Incunabulum number three is Batan City, a MediaWiki-based imaginary city. It was started by Paul Youlten, founder of the site formerly known as Yellowikis, a wiki-based business listings directory that sparked a legal challenge from the yellow pages industry, and now at SocialText. When Paul sent a story to a friend of his, she responded not with a commentary but with another story. The result is starting to accumulate online. There isn’t much there yet, but the convention appears to be that the “city” accumulates individually-authored stories around a central fictional place. I’m very interested in what works and does not work in wiki-based fiction (providing no structure at all, for instance, really doesn’t, as Ben pointed out a few days ago; here we have some basic structure and an invitation first to submit a story and then to spread the word to other writers. I look forward to seeing how it evolves.
Incunabulum number four is Troped, a blog-based ongoing narrative. I came across this when its author commented here in if:book, and have been dropping by there every few days to try and get a feel for what it’s up to. The format is short, not always obviously interrelated stories, usually updated every day or so. I’ll admit I haven’t been following it for long or in depth, but so far what leaps out is not a strong story, but the sense of an experiment in time and form. Individual entries, each with the feel of a mini-short-story, read down the page; but because it’s posted in blog software the chronology of the whole reads in the opposite direction. That is, the first entry in narrative terms is the last you come to in formal terms, but the direction of the entries themselves goes the other way. In addition, the author/s (perhaps unconsciously) echo/es this temporal paradox with a slightly odd use of tenses within the stories (“Jameson laughs. He preferred to just use the shop as a place to dicker around–someplace other than his house“), which adds a layer of temporal confusion. So to date I haven’t got into this one. But as a piece testing the limits and possibilities and mute formal insinuations of net-native writing delivery mechanisms, it’s certainly worth a look.
So, a mixed bag. Perl poetry experiments with the constraints of language, flirting with machine code in a way that subverts the usually functionalist preconceptions that lay non-coders such as myself tend to have about computer languages. The killin ur d00dz piece hard links within its writing community to foreground the dynamic and collaborative emergence of Web-specific jargons, even as it captures the intense experience of one individual. Batan City is a tentative (though, perhaps luckily for its creators, less populated than the Penguin effort) attempt to reconcile open editing with individual authorship of story elements, that uses the twin structures of a fictional place and an alphabetised list to structure the entries it invites.
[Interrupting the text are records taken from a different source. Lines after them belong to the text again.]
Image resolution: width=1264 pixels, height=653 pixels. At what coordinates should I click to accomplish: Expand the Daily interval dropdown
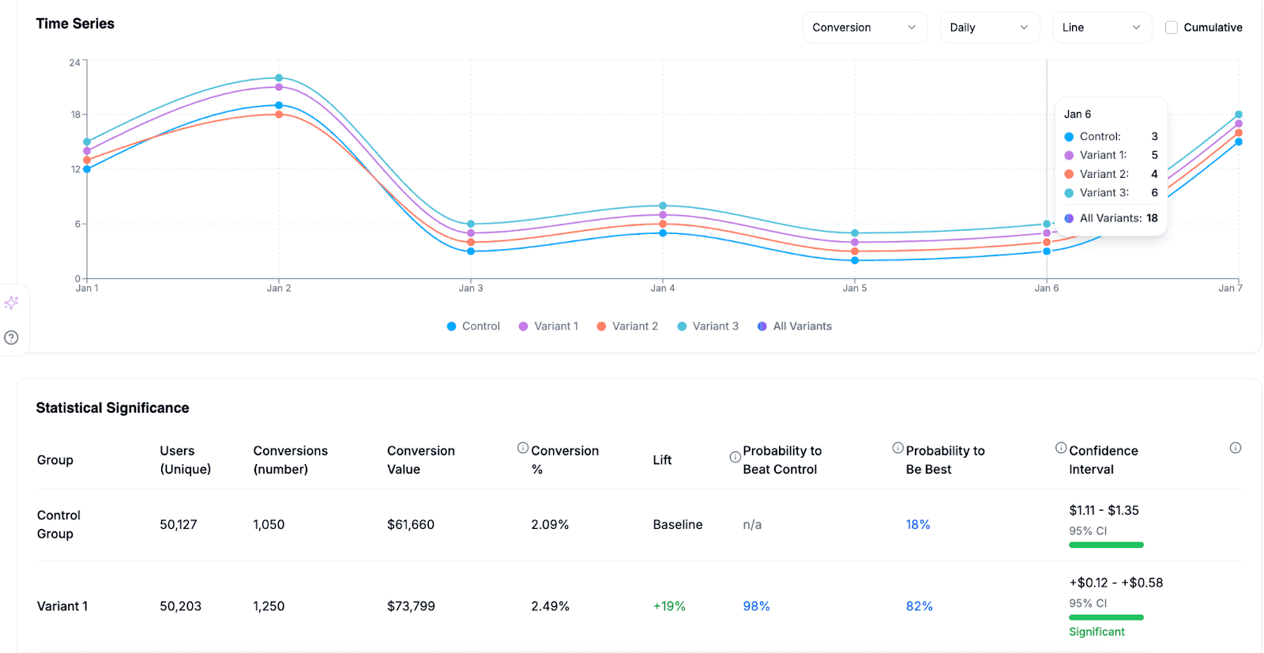click(989, 28)
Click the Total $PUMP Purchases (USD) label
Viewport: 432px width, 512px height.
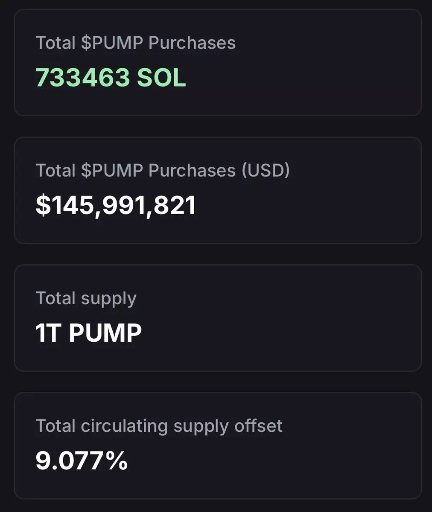point(163,171)
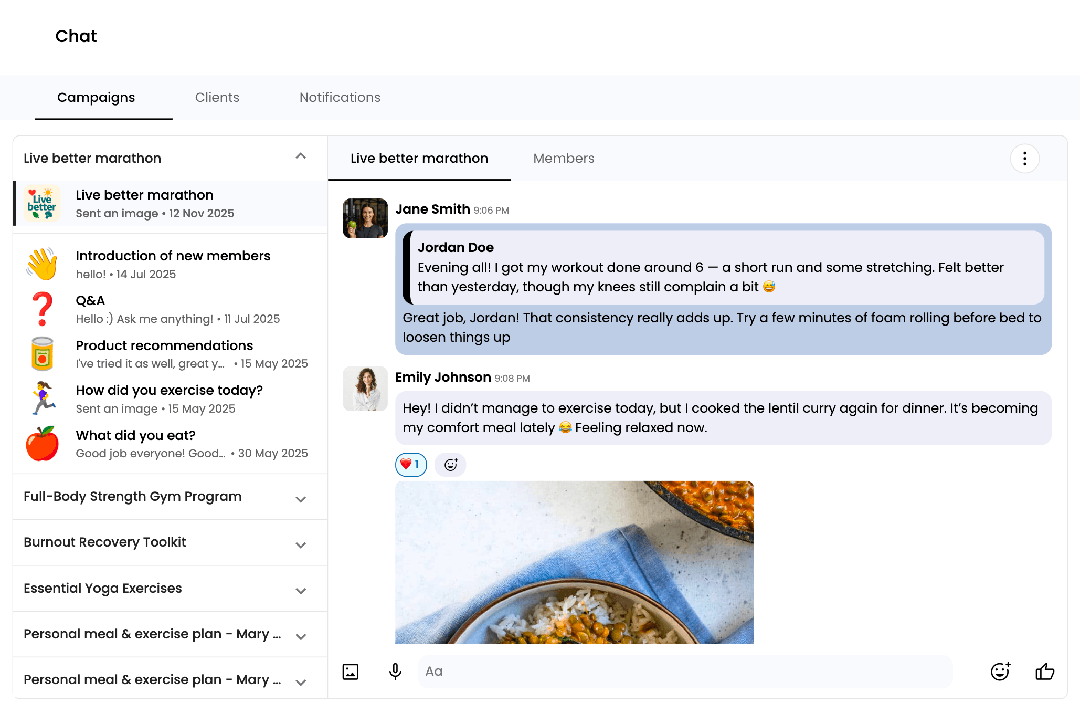Open the Notifications tab
The height and width of the screenshot is (713, 1080).
pyautogui.click(x=340, y=98)
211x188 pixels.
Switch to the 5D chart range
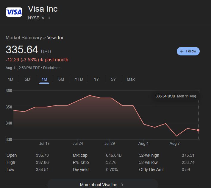[27, 79]
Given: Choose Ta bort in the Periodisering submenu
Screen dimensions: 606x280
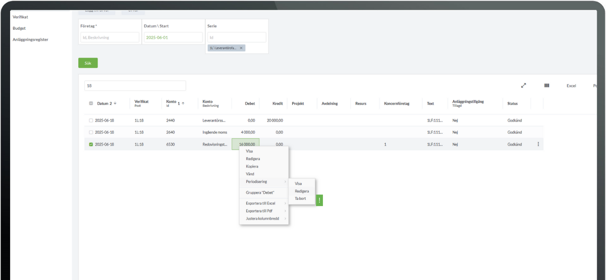Looking at the screenshot, I should pyautogui.click(x=300, y=198).
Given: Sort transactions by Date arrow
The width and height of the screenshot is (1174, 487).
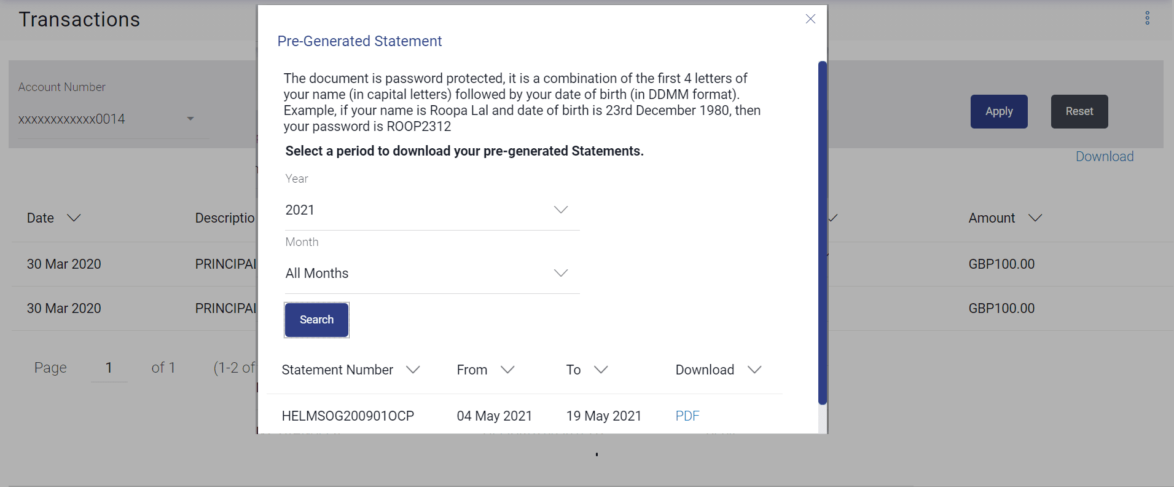Looking at the screenshot, I should pyautogui.click(x=74, y=218).
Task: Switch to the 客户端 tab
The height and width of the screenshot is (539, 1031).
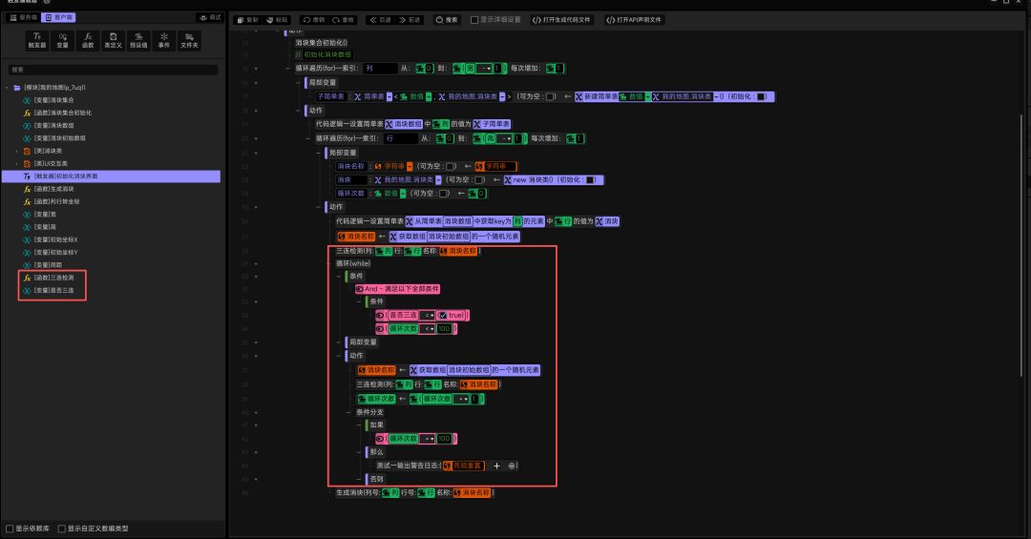Action: click(x=58, y=18)
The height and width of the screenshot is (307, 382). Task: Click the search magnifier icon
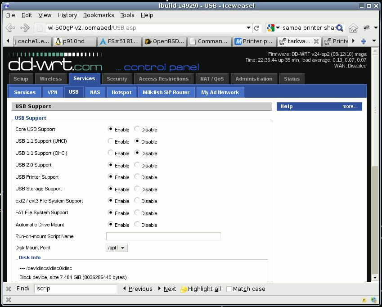coord(340,28)
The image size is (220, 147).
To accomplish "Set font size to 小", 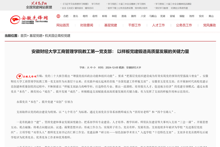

And Troped tests the interrelation between online self-publishing software and narrative temporality.
What all these pieces have in common is a concerted attempt to do more than upload the conventions of print text (boundedness, single authorship, linearity) into an environment that encourages in many ways the inverse of these traditions. They all have limitations, but all are pushing at the boundaries of what the new technologies make possible: multiple or anonymous authoring, new languages, strange temporalities and explicit acknowledgement of the intertext.